• Exercise aim: From the entries below, transcribe exactly the lines between the line holding "You are a computer-use agent." and the line holding "The height and width of the screenshot is (334, 644).", inclusive; skip all other lines.

• Information shown:
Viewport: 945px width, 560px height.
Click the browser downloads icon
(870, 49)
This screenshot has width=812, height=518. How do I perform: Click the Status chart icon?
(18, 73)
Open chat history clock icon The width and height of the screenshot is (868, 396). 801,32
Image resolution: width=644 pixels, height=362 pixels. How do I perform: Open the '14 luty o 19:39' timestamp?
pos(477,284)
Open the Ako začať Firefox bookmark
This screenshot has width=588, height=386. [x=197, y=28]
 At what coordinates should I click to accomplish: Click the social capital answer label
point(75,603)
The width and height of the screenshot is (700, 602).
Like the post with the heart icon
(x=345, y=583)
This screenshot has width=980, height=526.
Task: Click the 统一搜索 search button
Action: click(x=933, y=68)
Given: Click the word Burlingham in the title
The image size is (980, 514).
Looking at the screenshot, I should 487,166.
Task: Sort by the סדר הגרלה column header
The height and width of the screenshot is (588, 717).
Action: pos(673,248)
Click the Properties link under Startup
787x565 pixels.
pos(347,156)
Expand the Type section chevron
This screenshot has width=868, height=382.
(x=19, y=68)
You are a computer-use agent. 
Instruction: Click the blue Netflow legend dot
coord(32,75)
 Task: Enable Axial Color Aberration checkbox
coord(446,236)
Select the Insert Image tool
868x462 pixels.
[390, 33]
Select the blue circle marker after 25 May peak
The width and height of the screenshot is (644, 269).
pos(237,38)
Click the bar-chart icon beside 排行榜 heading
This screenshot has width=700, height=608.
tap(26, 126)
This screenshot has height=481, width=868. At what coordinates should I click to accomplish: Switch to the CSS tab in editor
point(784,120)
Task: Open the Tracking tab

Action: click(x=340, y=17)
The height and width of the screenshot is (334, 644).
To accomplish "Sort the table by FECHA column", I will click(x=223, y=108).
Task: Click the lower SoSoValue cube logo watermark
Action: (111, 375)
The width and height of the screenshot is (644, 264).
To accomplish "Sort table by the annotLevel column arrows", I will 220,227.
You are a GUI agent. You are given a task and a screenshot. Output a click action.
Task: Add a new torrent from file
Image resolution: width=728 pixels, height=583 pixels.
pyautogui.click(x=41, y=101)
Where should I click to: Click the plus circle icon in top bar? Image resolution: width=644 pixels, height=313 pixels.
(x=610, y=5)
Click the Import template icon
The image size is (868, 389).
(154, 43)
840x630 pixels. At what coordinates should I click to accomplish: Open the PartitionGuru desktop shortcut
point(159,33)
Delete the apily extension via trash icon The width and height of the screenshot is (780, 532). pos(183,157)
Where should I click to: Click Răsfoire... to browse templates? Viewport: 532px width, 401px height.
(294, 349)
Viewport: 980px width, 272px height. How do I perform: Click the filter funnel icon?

• Result:
You are a computer-use agent. 
Instruction: Click the blue Netflow legend dot
coord(32,75)
 Task: Enable Axial Color Aberration checkbox
coord(446,236)
Select the Insert Image tool
868x462 pixels.
[390, 33]
Select the blue circle marker after 25 May peak
The width and height of the screenshot is (644, 269).
pos(237,38)
Click the bar-chart icon beside 排行榜 heading
This screenshot has width=700, height=608.
tap(26, 126)
This screenshot has height=481, width=868. At what coordinates should I click to accomplish: Switch to the CSS tab in editor
point(784,120)
Task: Open the Tracking tab

Action: click(x=340, y=17)
The height and width of the screenshot is (334, 644).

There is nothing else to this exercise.